Nota publicada online
El artista presenta en dos salas oscuras su muestra La eternidad de la noche: dos esculturas, una serigrafía y cinco cuadros de vidrio estrellado a martillazos donde se cruzan lo sagrado, la violencia y el infinito.
A La eternidad de la noche uno ingresa despacio, reverencialmente. Con la vacilación y el respeto con que se cruza un límite hacia otra realidad. Como se entra en una imponente catedral, en un quirófano, en una exposición de arte. Las dos pequeñas salas de la galería Ruth Benzacar donde se exhibe la muestra de Miguel Rothschild (Buenos Aires, 1963, residente en Berlín desde hace más de tres décadas) no tienen el blanco deslumbrante de un quirófano ni la luz divina que parece entrar por las ventanas de las iglesias. No tienen la altura de una catedral, pero pese a su tamaño reducido parecen tener una profundidad sin fin. Las paredes están tapizadas de negro, lo mismo que el suelo que, para preservar inmaculado, los visitantes pisan calzándose antes de entrar unas coberturas de tela sobre los zapatos similares a las que usan los cirujanos.
La luz de las dos salas es tenue pero suficiente para que se dibujen en el centro de cada una las aristas brillantes de dos esculturas donde se unen los triángulos de cristal que las componen: La eternidad de la noche 1 y 2. La primera es la aguja de una catedral gótica que se eleva en lo oscuro. La segunda, también eclesiástica aunque menos precisa, una cúpula geodésica parecida a las creadas por el arquitecto Richard Buckminster Fuller. Ambas están formadas por triángulos de vidrio, figura geométrica tomada por diversas religiones metafóricamente como representación de la divinidad. Los triángulos están estrellados por leves martillazos que Rothschild pegó en el vidrio y esas heridas en el material -evocadoras quizá de las del Cristo en la cruz- producen brillos y reflejos que salpican el suelo, las paredes y el vidrio mismo. La aguja y la cúpula se elevan en el espacio, pero también producen en su base la sensación de un abismo oscuro y sin fondo donde todo se sumerge. Como el Paraíso y el Infierno, la elevación y el abismo se unen en estas dos obras en una dualidad que es ominpresente en la muestra.
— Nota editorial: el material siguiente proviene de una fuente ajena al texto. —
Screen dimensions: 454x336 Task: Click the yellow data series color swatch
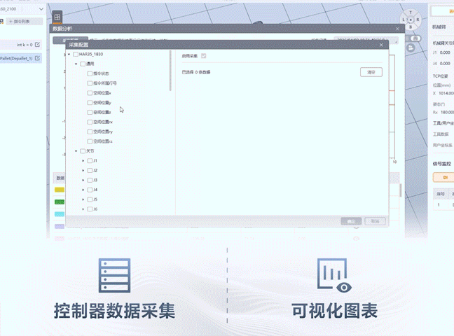point(60,190)

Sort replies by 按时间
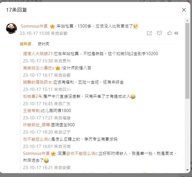coord(43,44)
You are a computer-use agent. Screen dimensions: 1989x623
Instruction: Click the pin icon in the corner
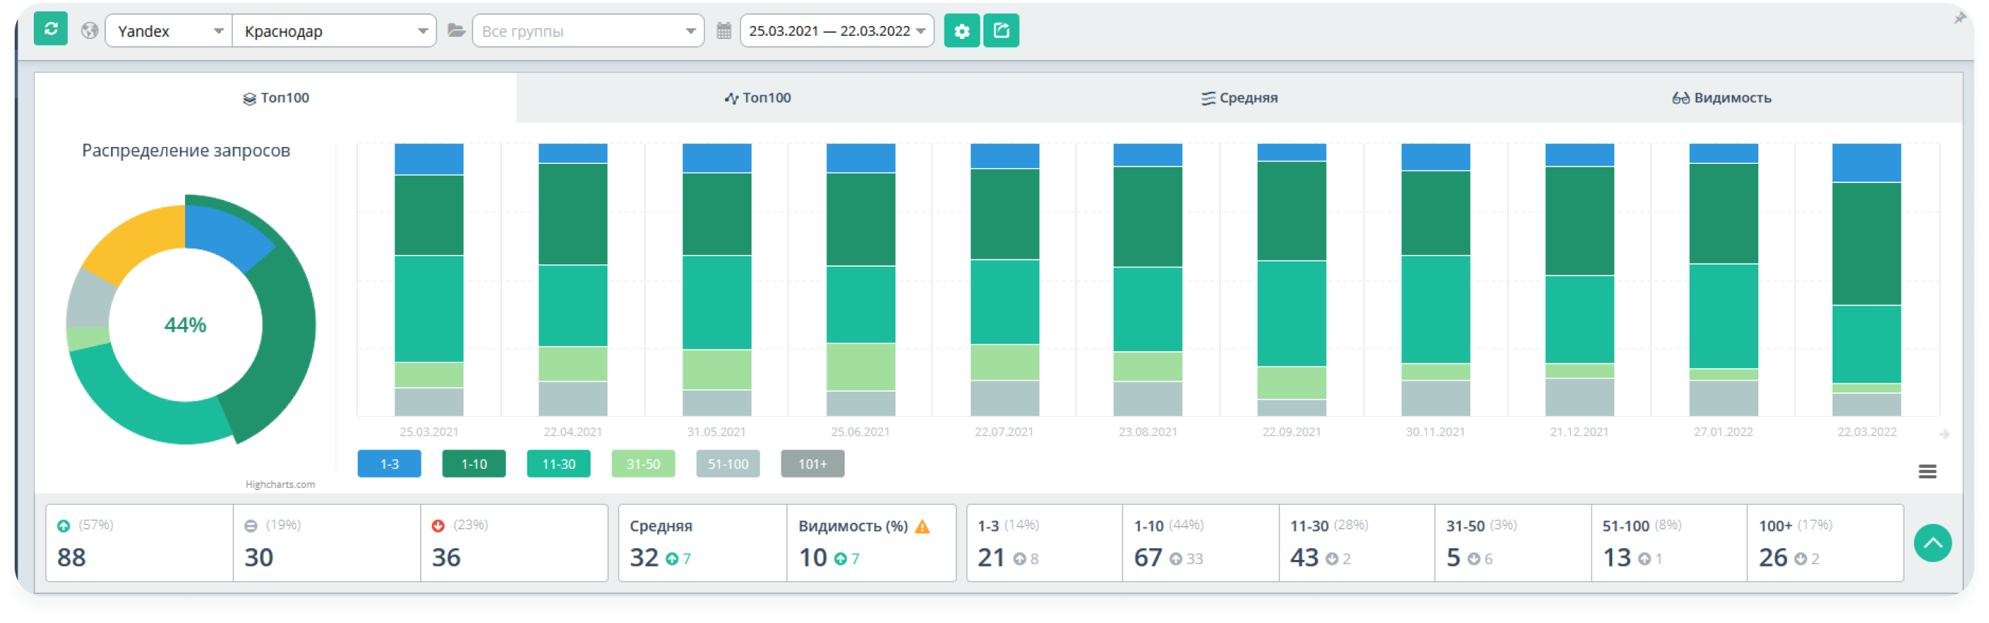pyautogui.click(x=1960, y=18)

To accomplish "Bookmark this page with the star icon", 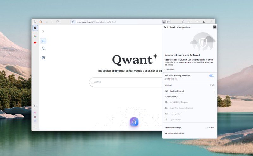I will point(168,22).
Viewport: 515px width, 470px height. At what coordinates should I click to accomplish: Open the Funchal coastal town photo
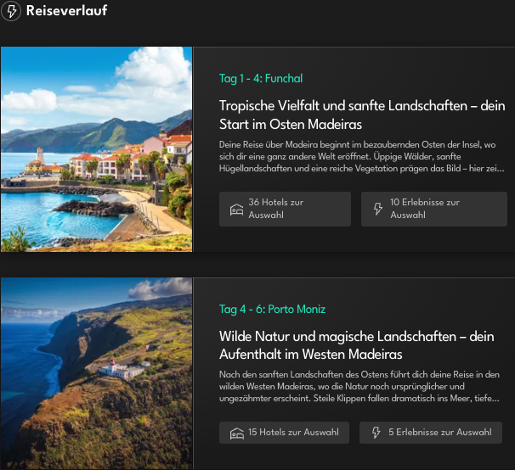click(96, 149)
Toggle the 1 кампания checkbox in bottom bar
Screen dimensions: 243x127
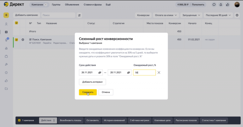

“Usé el triángulo -explica el artista- porque es como de geometría perfecta, con esta cuestión del más allá, espiritual ya desde Pitágoras, las matemáticas... Quise usar siempre el triángulo para formar las dos figuras, el triángulo que puede vincularse con la Divina Trinidad pero también con una religiosidad no específica, sino del más allá, de una inmensidad inexplicable, de esas preguntas que se hacen todas las religiones y el hombre en general”.
En las paredes, alrededor de esas dos esculturas de connotación sacra, se exhiben una serigrafía y otras cinco obras. La serigrafía es la imagen de un cielo estrellado en negativo: un cielo blanco con estrellas negras sobre una tela reflectora de las que usan en sus chalecos los ciclistas, con vidrio molido que la vuelve inestable y con puntitos brillantes.
Como en las esculturas tachonadas a martillazos, la violencia que evoca los tormentos y martirios vuelve a aparecer en las otras cinco obras con formato de cuadros que completan la muestra en las paredes. Son fotos de cielos nocturnos sobre las que el artista colocó vidrios de seguridad en los que dibujó con cortavidrios dibujos de rosetas y cúpulas de varias iglesias y monasterios europeos. Rothschild dibuja con el cortavidrios y luego golpea el vidrio del otro lado con un martillo para que se quiebre por las líneas marcadas, de forma que los reflejos unan algunas estrellas de la foto de abajo como si fueran constelaciones imaginarias. El punto de vista del espectador es entonces el de alguien que mira desde abajo la bóveda de la iglesia, que es una representación del cielo, de lo divino.
"La eternidad de la noche" puede visitarse hasta el 3 de marzo, de martes a sábados de 14 a 19 en la galería Benzacar, Juan Ramírez de Velasco 1287. Gratis.